Entries for finding words and elements:
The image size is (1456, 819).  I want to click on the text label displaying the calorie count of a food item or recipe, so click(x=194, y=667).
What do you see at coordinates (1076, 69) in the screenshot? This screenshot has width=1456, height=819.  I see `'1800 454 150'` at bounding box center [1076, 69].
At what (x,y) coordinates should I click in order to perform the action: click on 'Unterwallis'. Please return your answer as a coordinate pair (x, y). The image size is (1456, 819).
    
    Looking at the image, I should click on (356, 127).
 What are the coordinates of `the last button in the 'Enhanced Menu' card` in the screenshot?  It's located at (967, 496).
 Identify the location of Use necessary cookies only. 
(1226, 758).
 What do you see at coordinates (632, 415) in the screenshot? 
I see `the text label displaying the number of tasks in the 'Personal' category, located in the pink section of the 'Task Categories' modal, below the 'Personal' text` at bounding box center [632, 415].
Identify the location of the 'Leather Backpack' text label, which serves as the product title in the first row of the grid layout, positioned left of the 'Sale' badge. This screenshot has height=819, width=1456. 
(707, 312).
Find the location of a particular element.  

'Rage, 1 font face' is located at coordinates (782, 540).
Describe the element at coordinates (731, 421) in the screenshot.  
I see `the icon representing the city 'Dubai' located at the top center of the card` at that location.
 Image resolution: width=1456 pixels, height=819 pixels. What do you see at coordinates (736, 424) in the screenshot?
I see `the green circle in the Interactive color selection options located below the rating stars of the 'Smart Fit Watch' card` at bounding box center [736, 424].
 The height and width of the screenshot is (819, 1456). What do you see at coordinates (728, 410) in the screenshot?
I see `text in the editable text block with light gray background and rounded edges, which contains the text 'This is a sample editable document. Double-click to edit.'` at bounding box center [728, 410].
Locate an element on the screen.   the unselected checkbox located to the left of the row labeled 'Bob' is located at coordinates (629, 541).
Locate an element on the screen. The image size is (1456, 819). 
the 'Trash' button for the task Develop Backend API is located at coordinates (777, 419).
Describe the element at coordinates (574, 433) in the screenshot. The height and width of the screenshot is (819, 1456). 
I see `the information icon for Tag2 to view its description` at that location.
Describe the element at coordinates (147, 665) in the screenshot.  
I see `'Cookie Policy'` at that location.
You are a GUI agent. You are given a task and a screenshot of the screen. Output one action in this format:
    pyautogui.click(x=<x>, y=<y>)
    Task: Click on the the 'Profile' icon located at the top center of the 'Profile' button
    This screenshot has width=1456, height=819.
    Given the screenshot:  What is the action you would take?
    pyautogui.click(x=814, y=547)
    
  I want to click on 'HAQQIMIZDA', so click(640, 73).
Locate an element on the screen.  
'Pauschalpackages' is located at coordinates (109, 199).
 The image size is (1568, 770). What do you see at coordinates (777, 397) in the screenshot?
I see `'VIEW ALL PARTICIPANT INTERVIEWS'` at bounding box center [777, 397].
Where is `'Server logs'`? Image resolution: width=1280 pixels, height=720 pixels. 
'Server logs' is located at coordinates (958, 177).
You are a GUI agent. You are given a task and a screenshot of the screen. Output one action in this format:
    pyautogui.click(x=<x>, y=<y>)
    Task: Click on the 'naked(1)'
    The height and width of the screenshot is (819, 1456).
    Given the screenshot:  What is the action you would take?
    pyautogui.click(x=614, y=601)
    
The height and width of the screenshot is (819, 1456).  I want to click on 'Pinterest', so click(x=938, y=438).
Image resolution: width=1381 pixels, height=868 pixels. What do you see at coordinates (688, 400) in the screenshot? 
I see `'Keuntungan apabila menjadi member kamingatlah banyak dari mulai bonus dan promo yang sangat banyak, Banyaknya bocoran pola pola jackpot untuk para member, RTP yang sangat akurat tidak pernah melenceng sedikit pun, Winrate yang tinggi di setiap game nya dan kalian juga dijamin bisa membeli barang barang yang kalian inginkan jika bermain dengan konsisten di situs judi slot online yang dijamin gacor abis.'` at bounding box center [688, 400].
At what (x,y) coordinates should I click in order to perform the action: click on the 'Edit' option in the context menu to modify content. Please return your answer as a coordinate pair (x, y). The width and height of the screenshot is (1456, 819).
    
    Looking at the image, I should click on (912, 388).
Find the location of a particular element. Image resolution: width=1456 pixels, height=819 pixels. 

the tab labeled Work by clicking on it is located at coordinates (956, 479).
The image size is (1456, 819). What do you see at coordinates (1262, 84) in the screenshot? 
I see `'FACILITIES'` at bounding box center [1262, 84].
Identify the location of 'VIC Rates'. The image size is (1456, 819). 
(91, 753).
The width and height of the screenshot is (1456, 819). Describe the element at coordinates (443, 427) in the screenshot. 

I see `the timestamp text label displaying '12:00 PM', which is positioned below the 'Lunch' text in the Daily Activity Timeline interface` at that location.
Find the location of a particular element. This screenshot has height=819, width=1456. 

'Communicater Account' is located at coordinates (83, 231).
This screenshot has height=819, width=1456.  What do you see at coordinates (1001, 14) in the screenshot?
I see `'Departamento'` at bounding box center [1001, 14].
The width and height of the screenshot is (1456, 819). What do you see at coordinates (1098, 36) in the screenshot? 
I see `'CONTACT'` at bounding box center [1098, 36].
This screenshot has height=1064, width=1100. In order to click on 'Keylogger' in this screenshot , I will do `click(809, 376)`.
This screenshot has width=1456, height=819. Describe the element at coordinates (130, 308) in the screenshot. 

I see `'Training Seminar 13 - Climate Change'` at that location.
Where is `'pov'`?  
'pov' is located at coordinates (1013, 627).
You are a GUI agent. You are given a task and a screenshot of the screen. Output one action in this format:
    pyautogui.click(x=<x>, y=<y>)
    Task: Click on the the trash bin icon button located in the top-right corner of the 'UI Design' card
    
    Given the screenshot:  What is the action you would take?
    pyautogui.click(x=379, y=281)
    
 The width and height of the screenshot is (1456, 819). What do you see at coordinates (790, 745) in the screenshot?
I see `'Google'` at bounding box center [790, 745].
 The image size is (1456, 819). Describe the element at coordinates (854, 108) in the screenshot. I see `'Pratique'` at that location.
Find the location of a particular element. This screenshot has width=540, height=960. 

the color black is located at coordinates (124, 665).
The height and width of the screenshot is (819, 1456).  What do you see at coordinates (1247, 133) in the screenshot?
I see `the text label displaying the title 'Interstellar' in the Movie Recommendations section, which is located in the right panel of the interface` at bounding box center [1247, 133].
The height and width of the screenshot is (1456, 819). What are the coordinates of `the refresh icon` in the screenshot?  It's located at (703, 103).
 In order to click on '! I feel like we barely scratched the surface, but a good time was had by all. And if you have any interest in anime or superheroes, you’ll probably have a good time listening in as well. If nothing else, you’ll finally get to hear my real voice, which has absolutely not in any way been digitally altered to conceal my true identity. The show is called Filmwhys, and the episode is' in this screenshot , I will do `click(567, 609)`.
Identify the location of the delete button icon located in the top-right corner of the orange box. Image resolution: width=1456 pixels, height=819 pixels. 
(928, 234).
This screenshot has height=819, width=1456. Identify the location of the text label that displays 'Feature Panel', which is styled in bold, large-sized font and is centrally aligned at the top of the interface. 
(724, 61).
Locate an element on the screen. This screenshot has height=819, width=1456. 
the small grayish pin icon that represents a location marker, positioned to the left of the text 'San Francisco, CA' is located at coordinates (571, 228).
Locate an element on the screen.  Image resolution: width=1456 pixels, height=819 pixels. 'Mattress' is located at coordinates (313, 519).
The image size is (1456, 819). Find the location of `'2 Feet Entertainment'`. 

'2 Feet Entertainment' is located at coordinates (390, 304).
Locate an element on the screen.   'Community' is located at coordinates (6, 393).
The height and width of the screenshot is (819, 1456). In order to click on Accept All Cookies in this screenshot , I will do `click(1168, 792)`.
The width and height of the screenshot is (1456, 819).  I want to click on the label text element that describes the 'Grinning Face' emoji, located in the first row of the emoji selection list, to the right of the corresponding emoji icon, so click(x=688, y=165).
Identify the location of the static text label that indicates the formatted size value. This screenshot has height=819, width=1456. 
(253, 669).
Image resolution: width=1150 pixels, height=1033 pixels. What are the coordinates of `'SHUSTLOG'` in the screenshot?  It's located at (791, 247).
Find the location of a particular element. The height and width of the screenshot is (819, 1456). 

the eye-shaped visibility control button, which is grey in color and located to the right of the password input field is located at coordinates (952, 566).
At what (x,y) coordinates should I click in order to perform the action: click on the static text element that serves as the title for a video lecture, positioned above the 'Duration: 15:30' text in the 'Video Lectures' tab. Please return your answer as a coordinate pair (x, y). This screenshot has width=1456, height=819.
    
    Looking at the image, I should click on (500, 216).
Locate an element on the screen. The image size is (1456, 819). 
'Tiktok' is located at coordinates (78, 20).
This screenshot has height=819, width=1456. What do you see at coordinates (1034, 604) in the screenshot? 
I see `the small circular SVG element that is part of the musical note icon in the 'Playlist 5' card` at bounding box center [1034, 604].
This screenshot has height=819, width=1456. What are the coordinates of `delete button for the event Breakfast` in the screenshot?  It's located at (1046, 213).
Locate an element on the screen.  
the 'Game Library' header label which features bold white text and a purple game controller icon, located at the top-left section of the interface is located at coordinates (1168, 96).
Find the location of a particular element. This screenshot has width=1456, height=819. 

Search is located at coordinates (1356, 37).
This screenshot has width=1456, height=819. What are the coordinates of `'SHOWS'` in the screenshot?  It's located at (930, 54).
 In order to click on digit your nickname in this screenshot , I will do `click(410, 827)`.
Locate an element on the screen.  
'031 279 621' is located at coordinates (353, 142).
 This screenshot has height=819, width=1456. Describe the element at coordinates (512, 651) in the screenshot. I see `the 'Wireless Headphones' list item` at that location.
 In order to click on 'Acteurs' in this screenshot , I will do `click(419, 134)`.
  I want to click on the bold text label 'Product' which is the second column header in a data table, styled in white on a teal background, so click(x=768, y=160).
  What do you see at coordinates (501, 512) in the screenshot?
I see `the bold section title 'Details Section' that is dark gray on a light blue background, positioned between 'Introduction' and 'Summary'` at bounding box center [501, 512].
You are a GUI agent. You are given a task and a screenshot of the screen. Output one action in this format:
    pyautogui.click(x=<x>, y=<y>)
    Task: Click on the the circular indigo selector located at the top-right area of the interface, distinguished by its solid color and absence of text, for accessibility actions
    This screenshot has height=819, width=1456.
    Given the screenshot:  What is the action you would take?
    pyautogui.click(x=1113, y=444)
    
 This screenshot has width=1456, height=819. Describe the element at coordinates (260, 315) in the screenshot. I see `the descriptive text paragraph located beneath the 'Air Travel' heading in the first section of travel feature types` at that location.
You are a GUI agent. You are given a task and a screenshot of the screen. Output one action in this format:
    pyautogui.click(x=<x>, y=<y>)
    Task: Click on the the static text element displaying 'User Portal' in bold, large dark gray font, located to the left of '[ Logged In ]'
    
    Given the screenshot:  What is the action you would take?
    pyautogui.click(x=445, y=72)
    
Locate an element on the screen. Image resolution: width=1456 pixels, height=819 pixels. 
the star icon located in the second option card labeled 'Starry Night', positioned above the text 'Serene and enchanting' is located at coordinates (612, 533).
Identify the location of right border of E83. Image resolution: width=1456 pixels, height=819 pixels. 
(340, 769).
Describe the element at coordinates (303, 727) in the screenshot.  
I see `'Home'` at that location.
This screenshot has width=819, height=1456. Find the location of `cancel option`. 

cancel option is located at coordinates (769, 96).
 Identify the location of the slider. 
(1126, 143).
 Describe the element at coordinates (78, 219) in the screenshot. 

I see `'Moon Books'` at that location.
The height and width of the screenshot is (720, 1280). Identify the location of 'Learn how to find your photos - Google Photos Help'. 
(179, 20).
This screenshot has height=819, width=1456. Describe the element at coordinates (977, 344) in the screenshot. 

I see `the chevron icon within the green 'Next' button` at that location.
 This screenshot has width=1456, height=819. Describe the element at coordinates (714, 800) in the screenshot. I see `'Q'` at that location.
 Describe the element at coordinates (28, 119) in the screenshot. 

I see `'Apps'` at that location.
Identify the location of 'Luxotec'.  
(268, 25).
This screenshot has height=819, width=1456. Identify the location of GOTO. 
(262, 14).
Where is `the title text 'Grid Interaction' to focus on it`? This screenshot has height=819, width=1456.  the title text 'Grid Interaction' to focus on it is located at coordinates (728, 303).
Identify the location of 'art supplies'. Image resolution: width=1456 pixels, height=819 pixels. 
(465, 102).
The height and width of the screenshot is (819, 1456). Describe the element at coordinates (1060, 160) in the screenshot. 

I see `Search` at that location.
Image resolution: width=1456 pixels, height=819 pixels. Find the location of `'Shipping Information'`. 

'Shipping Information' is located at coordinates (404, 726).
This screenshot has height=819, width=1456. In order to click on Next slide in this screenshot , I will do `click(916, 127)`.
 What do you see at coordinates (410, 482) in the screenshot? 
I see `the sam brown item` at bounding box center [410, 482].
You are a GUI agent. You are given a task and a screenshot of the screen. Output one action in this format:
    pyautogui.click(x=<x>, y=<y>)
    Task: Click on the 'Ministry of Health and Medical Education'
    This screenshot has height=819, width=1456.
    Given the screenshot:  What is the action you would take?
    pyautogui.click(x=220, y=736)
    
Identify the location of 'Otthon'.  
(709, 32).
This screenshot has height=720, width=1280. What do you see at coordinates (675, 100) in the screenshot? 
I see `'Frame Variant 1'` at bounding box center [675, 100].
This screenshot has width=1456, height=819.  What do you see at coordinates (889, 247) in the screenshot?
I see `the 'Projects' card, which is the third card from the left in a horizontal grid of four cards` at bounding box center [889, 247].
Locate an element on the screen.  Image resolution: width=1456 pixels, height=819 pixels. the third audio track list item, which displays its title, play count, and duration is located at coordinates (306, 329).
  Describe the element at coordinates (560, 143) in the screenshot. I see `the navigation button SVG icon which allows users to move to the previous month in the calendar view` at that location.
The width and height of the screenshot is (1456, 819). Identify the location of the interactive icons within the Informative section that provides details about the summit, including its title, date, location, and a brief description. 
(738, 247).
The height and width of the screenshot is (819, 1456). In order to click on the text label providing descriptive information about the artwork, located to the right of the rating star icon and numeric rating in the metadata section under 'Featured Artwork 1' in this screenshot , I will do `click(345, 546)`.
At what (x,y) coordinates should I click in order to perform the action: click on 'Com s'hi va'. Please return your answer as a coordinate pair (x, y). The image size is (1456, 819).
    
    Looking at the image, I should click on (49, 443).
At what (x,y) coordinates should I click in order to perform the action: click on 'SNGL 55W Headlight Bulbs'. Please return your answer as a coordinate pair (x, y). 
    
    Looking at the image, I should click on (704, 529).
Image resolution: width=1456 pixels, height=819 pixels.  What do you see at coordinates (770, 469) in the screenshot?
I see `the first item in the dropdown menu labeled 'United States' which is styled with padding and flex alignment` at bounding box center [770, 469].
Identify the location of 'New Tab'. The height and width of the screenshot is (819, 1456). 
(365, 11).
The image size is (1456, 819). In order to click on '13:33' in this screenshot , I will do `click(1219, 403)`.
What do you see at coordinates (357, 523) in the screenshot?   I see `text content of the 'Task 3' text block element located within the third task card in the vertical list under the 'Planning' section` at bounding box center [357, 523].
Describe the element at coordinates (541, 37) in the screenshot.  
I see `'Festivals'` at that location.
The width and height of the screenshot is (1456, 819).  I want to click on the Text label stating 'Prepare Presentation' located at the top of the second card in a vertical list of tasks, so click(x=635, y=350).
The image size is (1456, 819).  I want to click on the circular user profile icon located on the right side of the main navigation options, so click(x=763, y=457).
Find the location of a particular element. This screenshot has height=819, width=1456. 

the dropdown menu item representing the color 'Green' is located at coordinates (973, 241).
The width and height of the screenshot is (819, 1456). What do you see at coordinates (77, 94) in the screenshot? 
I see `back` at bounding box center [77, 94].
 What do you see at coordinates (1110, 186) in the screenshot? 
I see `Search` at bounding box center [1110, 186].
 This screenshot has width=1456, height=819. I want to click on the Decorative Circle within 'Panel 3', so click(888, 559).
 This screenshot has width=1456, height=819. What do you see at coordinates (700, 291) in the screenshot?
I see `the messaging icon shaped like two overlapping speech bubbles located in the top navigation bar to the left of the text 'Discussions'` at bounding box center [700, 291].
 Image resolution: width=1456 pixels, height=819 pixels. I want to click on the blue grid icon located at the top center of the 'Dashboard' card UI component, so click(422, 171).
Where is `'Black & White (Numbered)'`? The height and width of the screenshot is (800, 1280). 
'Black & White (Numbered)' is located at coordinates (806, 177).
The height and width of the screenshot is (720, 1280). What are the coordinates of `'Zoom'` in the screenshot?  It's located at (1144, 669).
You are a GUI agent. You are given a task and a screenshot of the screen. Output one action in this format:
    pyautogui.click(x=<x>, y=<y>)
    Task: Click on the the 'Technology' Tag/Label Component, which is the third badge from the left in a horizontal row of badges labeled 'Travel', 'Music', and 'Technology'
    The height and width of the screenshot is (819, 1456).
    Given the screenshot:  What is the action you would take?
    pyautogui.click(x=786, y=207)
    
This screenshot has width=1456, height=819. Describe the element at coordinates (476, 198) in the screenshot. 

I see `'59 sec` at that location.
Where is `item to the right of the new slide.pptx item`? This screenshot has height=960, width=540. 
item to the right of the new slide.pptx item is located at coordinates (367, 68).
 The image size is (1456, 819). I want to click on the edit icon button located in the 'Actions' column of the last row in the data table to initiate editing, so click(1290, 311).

Instructions to follow » Please give everything in the listing from the line containing "at (967, 496)." down to the line containing "(707, 312).", both included, as a numbered list with blank lines left out.

Worked answer »
1.  What are the coordinates of `the last button in the 'Enhanced Menu' card` in the screenshot?  It's located at (967, 496).
2.  Identify the location of Use necessary cookies only. 
3. (1226, 758).
4.  What do you see at coordinates (632, 415) in the screenshot? 
5. I see `the text label displaying the number of tasks in the 'Personal' category, located in the pink section of the 'Task Categories' modal, below the 'Personal' text` at bounding box center [632, 415].
6. Identify the location of the 'Leather Backpack' text label, which serves as the product title in the first row of the grid layout, positioned left of the 'Sale' badge. This screenshot has height=819, width=1456. 
7. (707, 312).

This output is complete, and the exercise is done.